Some listeners are not prepared to take such juxtapositions, like those Caine and Byron are fashioning, seriously. “Some people may think that what I do is a little too cute,” Byron admits. “Maybe they’ve never seen a black man do this, which is not a great reason why the music should have the buzz that it has attracted. That’s what I call ‘blaxploitation.’ Uri doesn’t have to deal with that.”
Yet Caine is also accustomed to the raised eyebrow. “I’ve seen three different elements,” he reports. “At jazz places, they don’t understand it but sense that it’s cool. People at new-music festivals are into it because they think we’re deconstructing these composers. When I play a classical music festival like Bach-Dresden, I really don’t know what they thought when the choir broke out bottles at one point. But then so much has to do with the setting. Then Munich Opera House is a very different environment than a jazz club.”
Neither musician is deterred by negative responses. “You can’t really threaten Bach, because there are so many ‘correct’ versions of his music, aren’t there?” Caine notes. “Look at Glenn Gould. His Goldberg Variations shocked some people, but many others thought that his approach was so swinging and lyrical. As a result, those recordings have never gone out of print. I could never do something like that, so I tried to do something else.”

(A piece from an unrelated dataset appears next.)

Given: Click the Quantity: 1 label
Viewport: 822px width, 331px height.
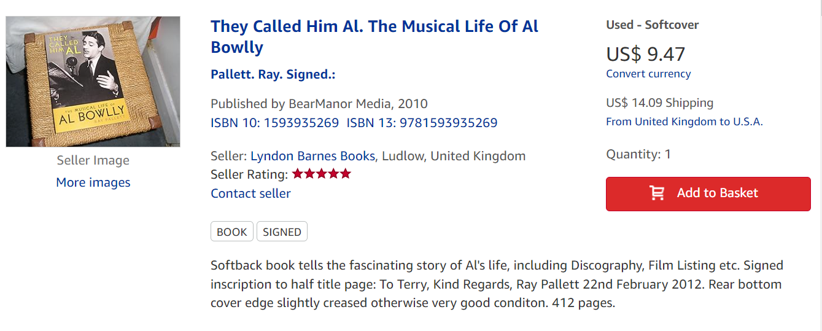Looking at the screenshot, I should (638, 154).
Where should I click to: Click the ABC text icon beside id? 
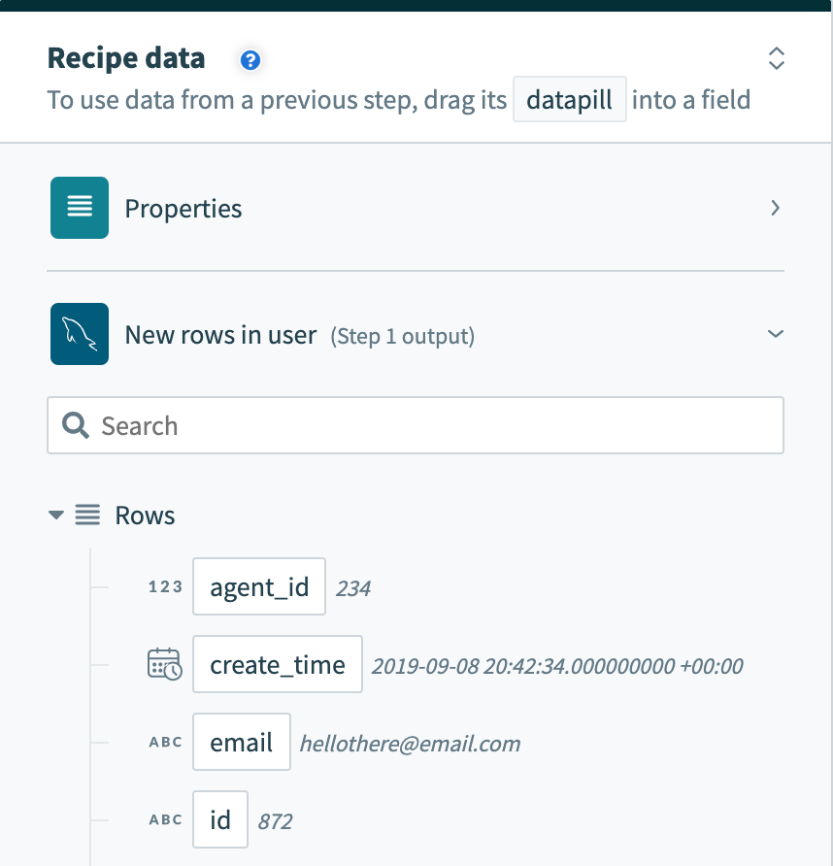pyautogui.click(x=165, y=819)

“There are no rules why certain things work,” Byron insists. “Personally, I would never have someone else arrange my music; but it worked for Miles on Sketches of Spain. You are on your own. My sidearm is different than Uri’s three-quarter. Everybody tries to do this in a different way, because they come from their own place in music. I don’t think all of these things are one thing. I just know that I have a certain obligation to be knowledgeable, and not to do it wimpy.”
What both Byron and Caine are moving toward in their latest recordings, and in their growing body of work, is music that worries less about its sources than what it makes of them, and that might give some dignity to some particularly culture-bound marketing slogans. “‘World music’ is a phrase created by record companies to sell Afro-pop,” Schuller summarizes, “but, in their best senses, terms like ‘world music’ and ‘crossover’ and ‘fusion’ are really third-stream concepts. Yet, even as the third-stream notion has become more possible, it has also grown obsolete. Now we’ve reached a pure idea of cohabitation.”